同样是合唱,此时的观众如果“出戏”,便会想起平均年龄74.5岁的清华大学上海校友会艺术团,他们同为知识分子,兢兢业业为祖国建设无私奉献了大半辈子,艺术团团长刘西拉教授曾动情地说:“当代中国不是出了一两个大师,而是出了整整一代人。”与夏满天的孤单不同,他们是一批相互鼓励,结伴前行的“同路人”。

第二幕尾声,话剧用演唱“今夜无人入眠”的高潮篇章给夏满天一个绚烂的升华,知识分子的精神世界及群体价值的表现在此刻引发了众多思考。

第三幕的背景是马时途回到上海又走了,我们看到夏满天跟着音响跳时髦的广场舞,莫桑晚臃肿地裹着花毛衣,大喇喇地坐在椅子上抖腿,她大声呵斥夏满天不懂“艺术”,却又抱着象征着昔日知识分子的打字机不肯撒手,挑着眉毛说“这是我前夫送的”,实际上是对之前个人价值的追忆。这一次,三个人是“大众化”的人,都依顺时代的浪潮生活,唱流行的歌、跳通俗的舞,生活机械简单,只是闲暇时候坐下来,也会怀念曾经激情澎湃的青年岁月。

三幕结束,回味深长,一部现代话剧虽经常糅合进浪漫主义色彩,但结构不散,内容不散地将三段故事“接地气”地呈现在观众面前,人们为其中情节或捧腹或落泪之余,在场景转换间隙回嚼,发掘其中更深层次的寓意。比如,莫桑晚说一处老房被改成了戏院,马时途感慨“以前人们的生活在那里上演,现在却要在那里演戏,戏是有了,生活却没了。”城市功能区改造升级意味着新旧时代的更迭,父辈们对房子的情感不是一句简单的“舍不得”就被打发掉的,他们不愿搬、不肯搬的根源,在于对曾经生活的留恋,面临新时代,当“安全感”被不确定感代替,未来他们又将何去何从?

剧中反复提到的“生活”和“如果”是本剧的题眼,一方面贴合了《家客》这一主题,无论谁的家,谁是客,三个人过得都是生活;而如果是一个人的家,如果一个人成为客,则又产生三人的不同人生。
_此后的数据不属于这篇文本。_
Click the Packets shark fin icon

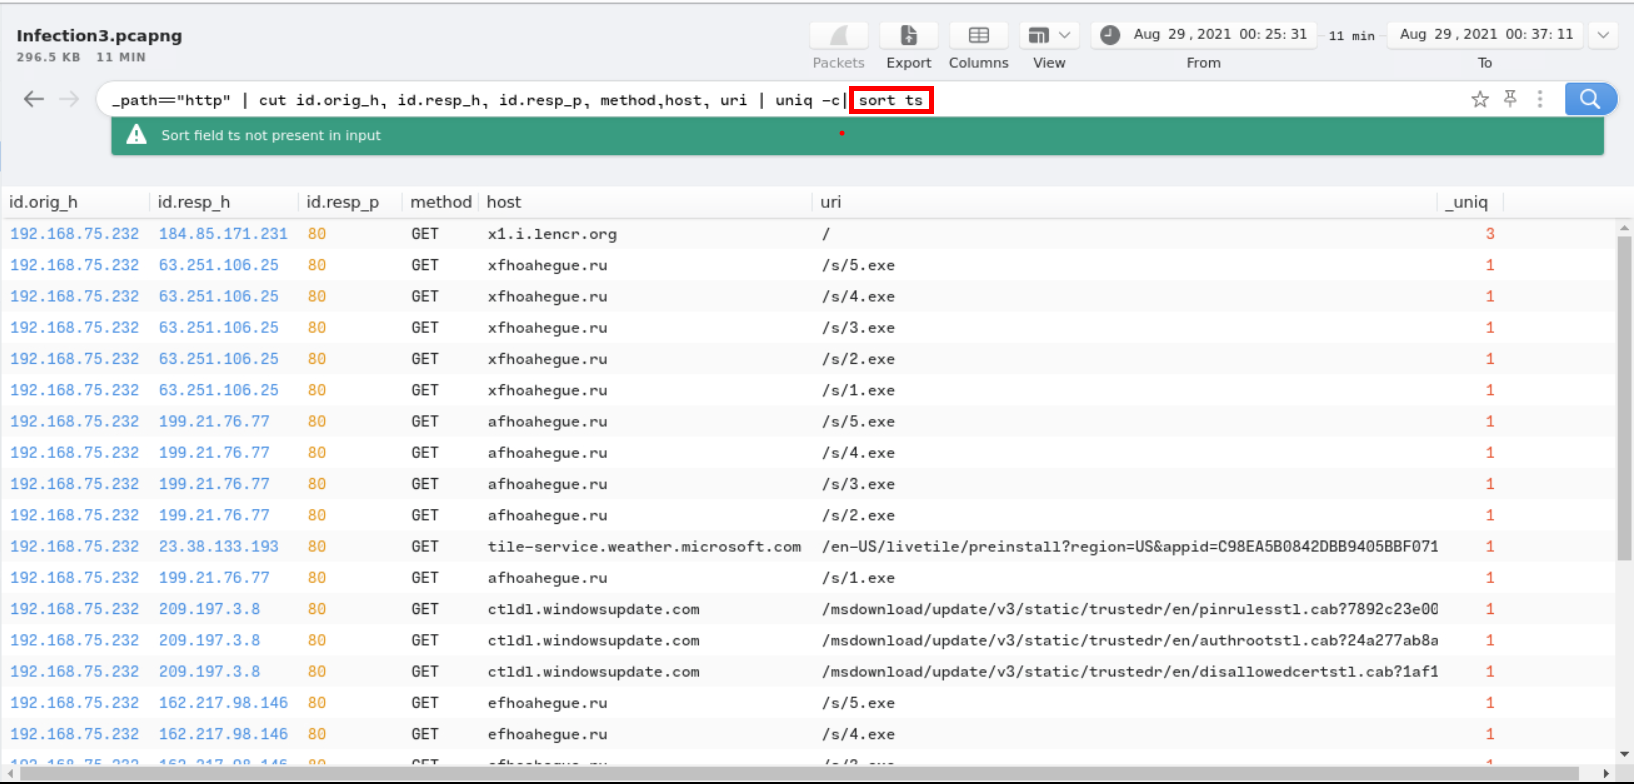(838, 36)
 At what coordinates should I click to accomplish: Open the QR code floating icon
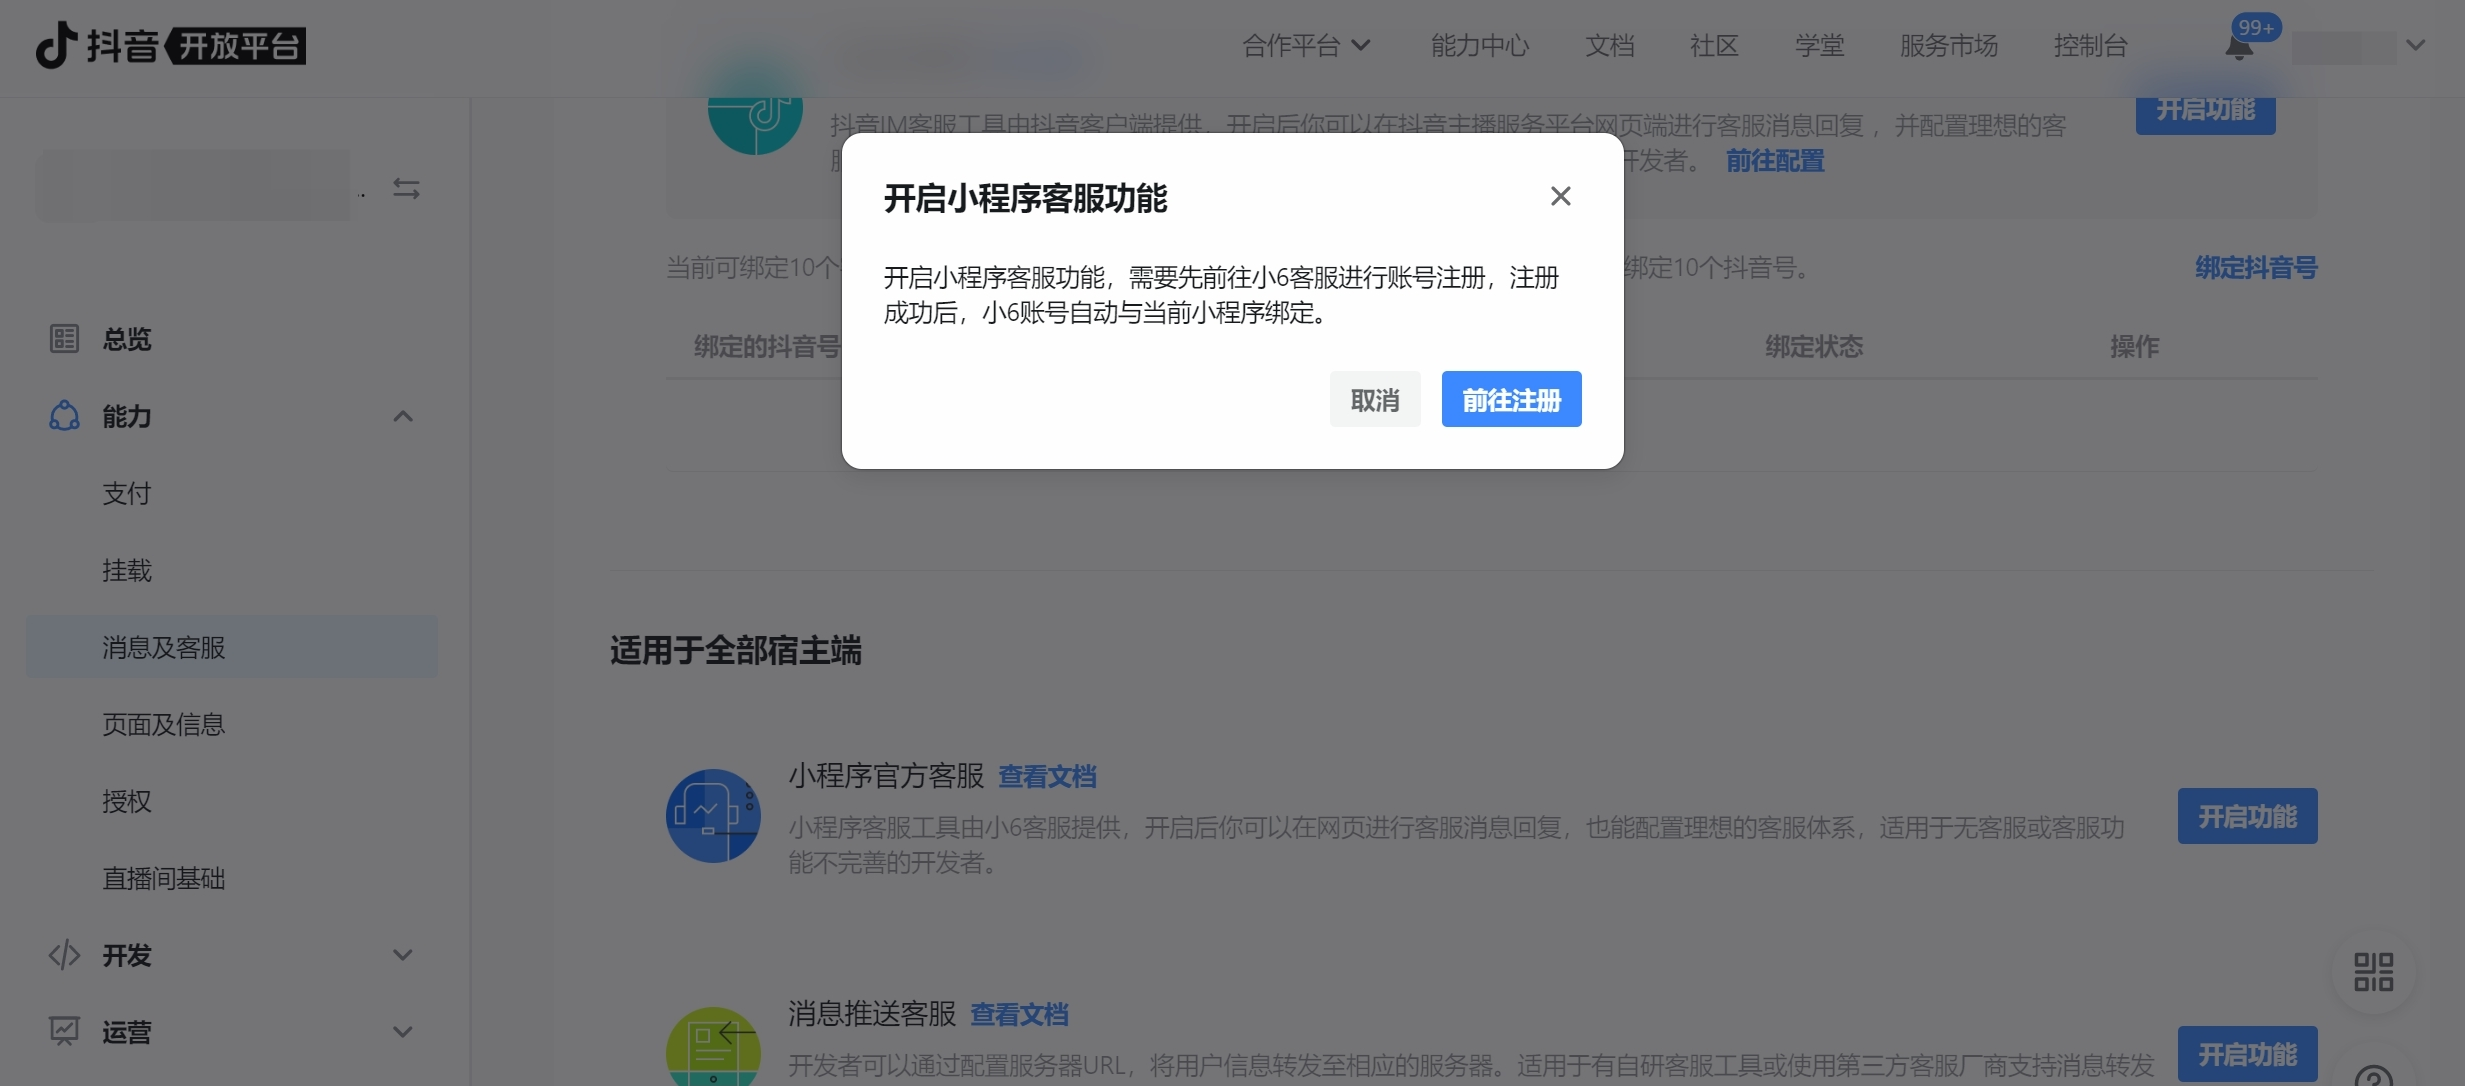(x=2373, y=971)

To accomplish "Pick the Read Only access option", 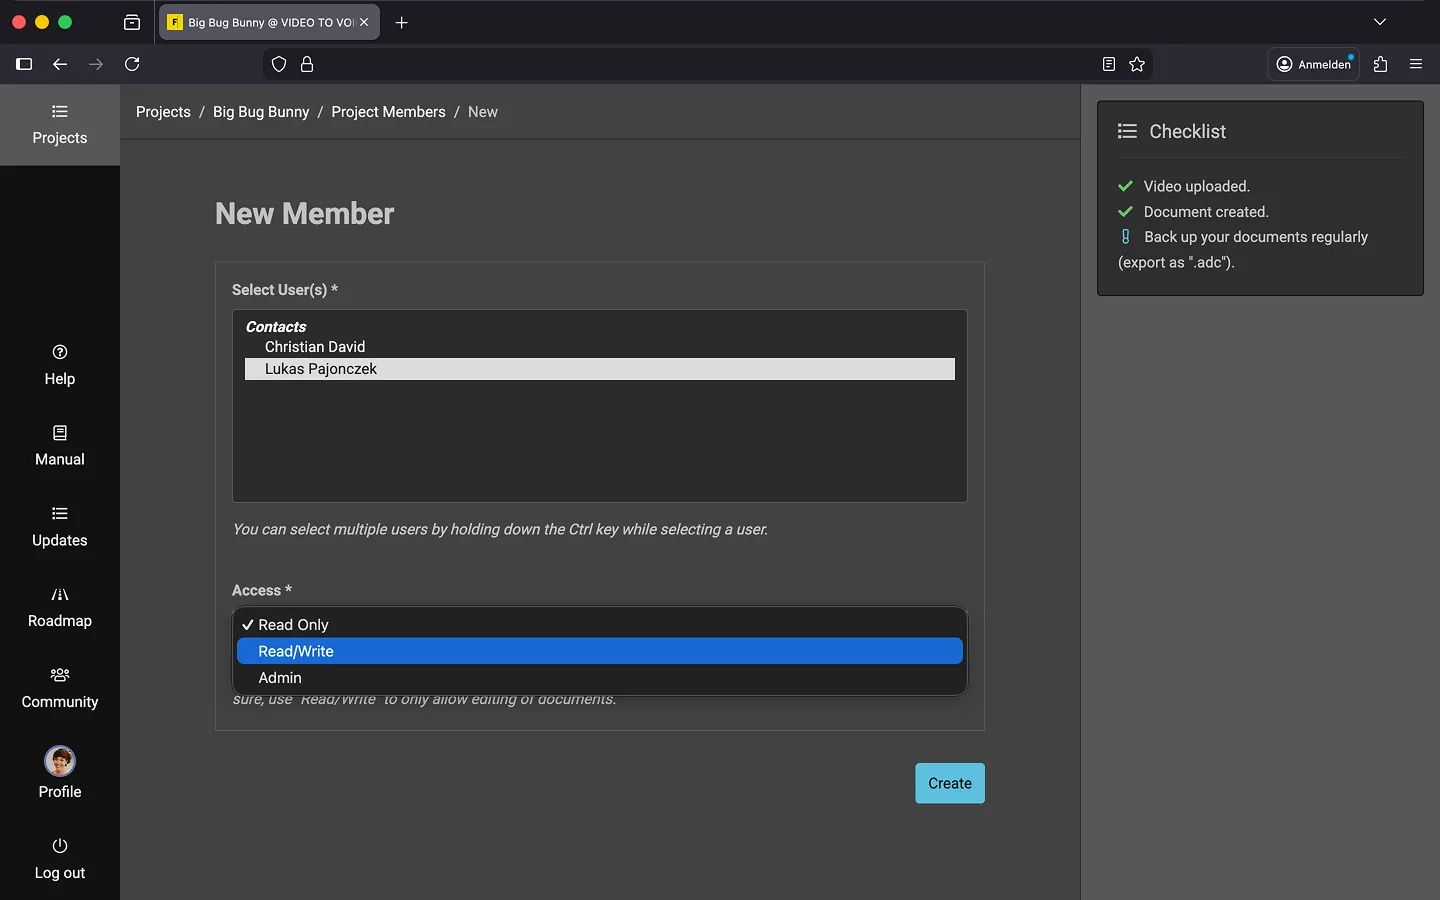I will point(599,625).
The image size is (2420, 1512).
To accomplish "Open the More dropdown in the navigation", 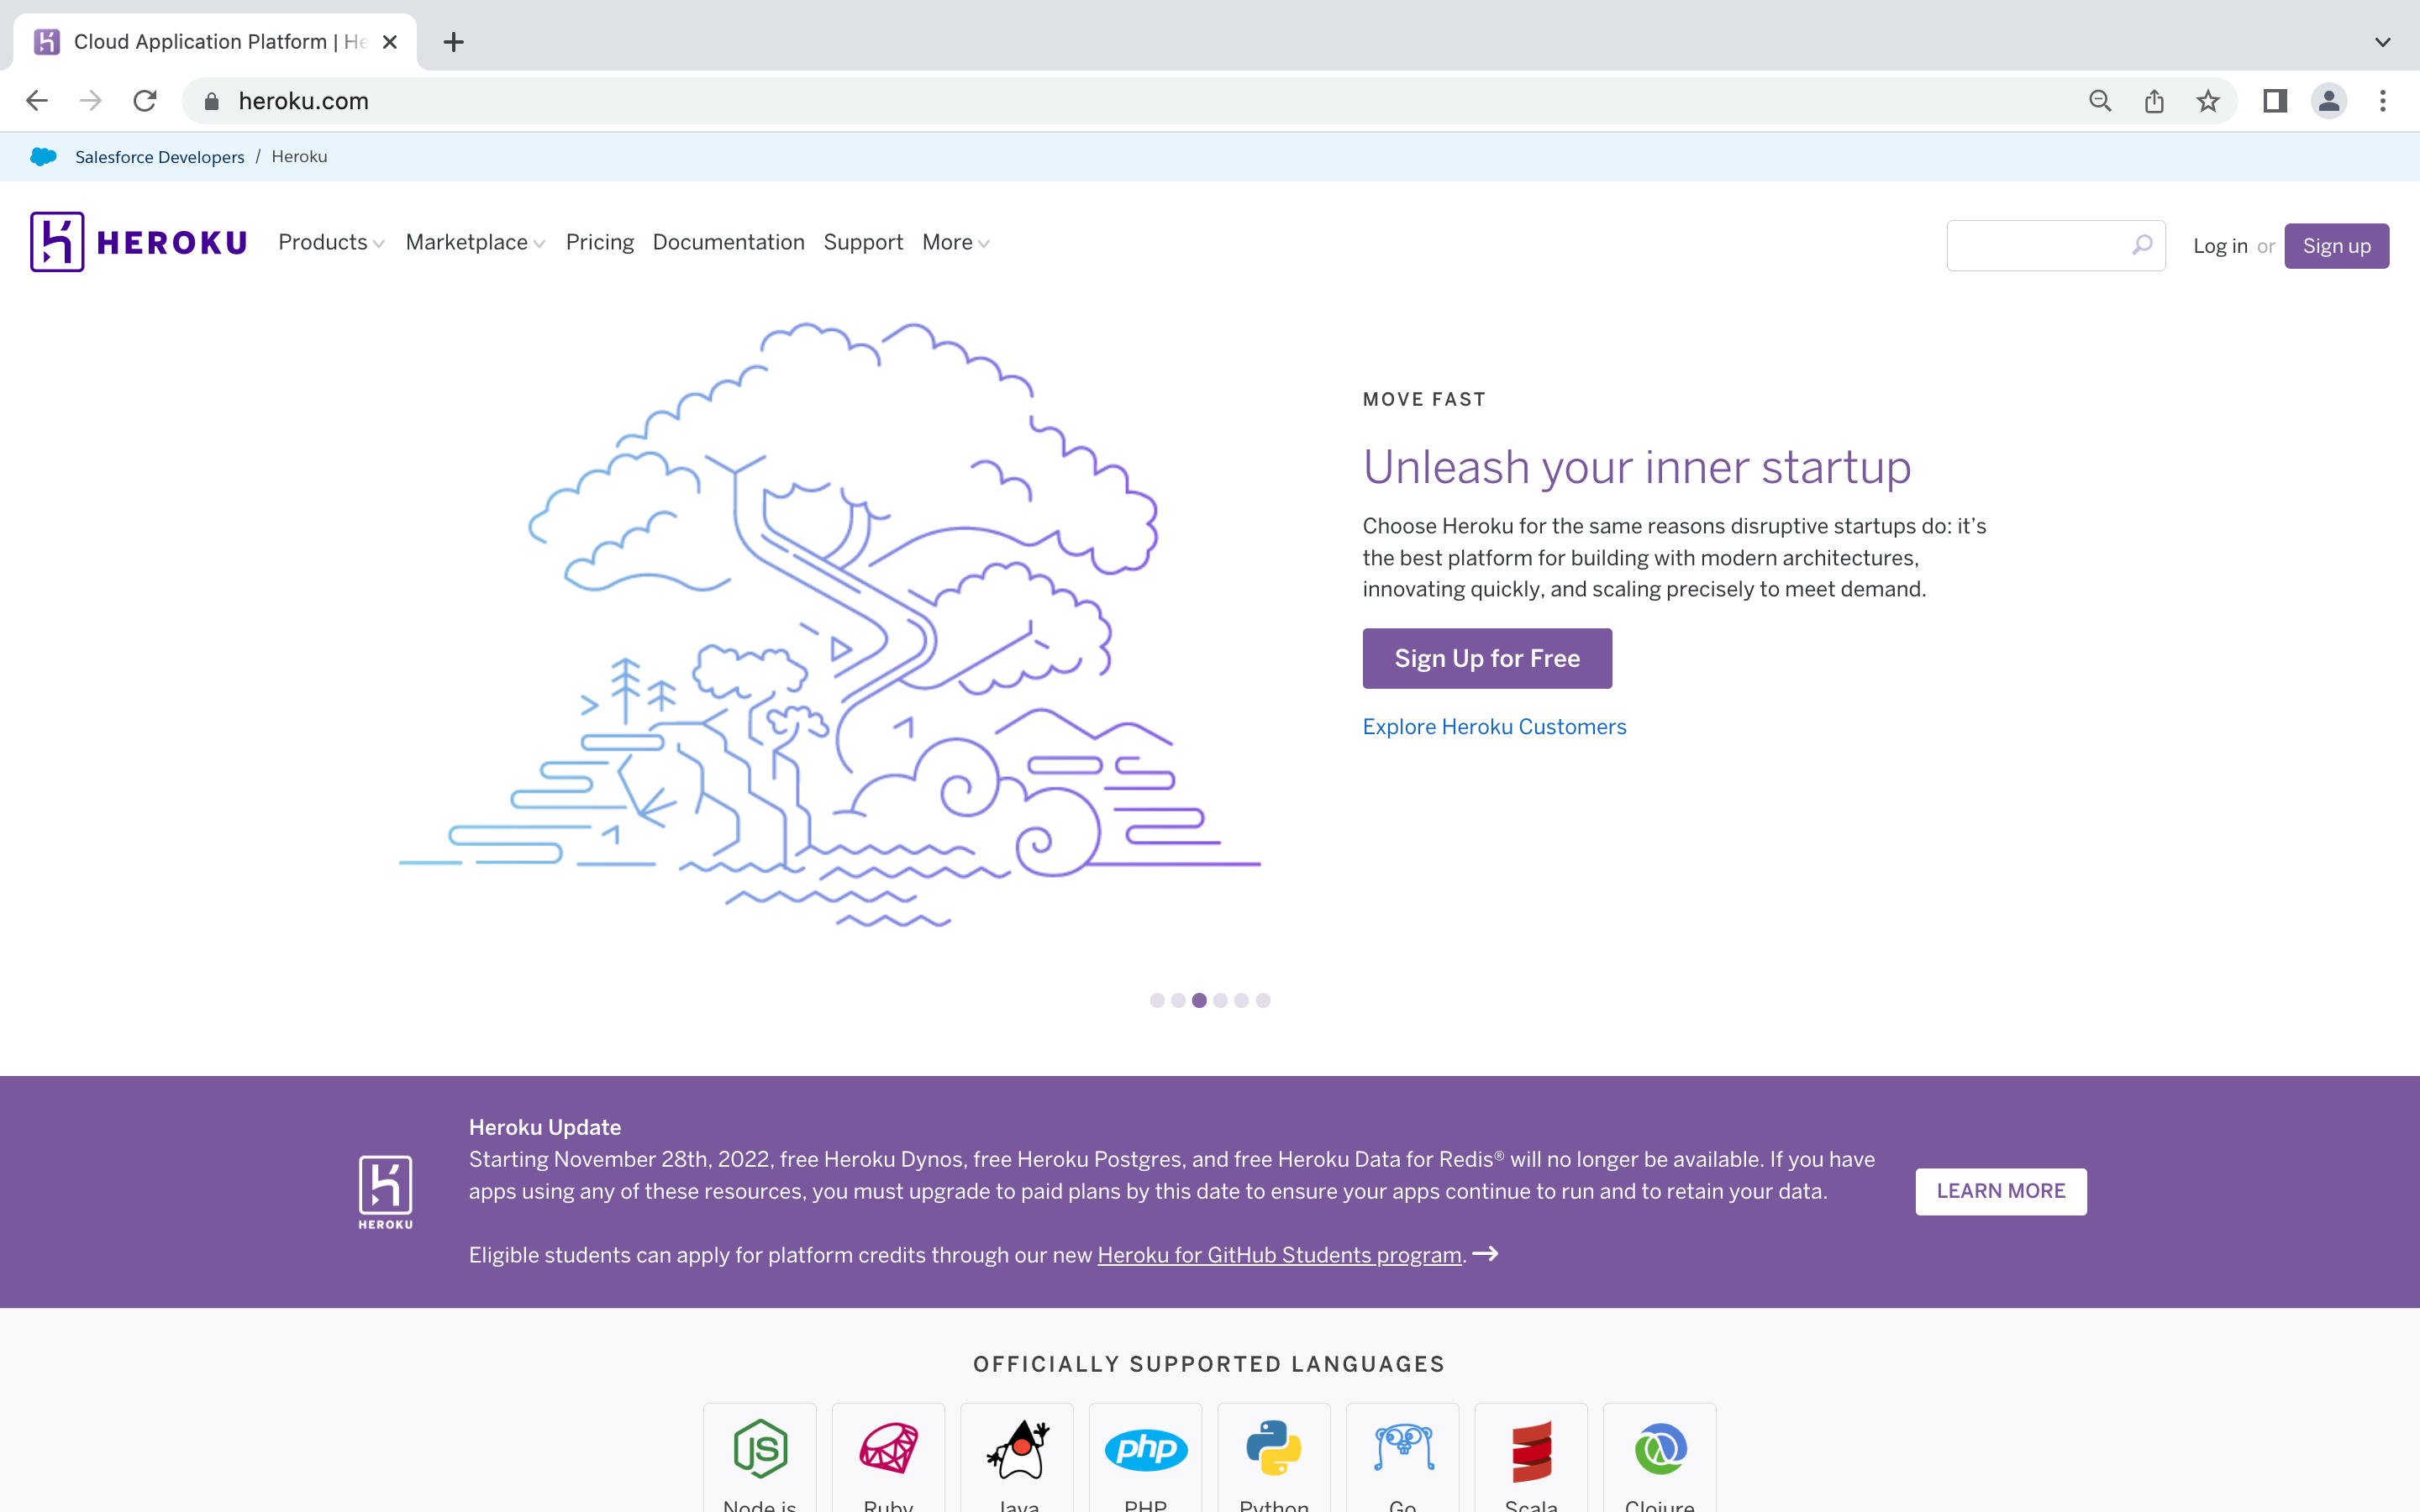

正如中国儿童艺术剧院原院长,一级编剧欧阳逸冰评价这部话剧所说:“《家客》采用模糊思维,创造了镜中镜的多维视界,把人民四十年来的前行与顿挫,惯性与思辨,困惑与寻找,安然与努力,在不同命运和生活和生命状态的有机转换中,得到宽阔而又深刻的表达,使这出具有独特艺术个性的话剧变得杰出了。”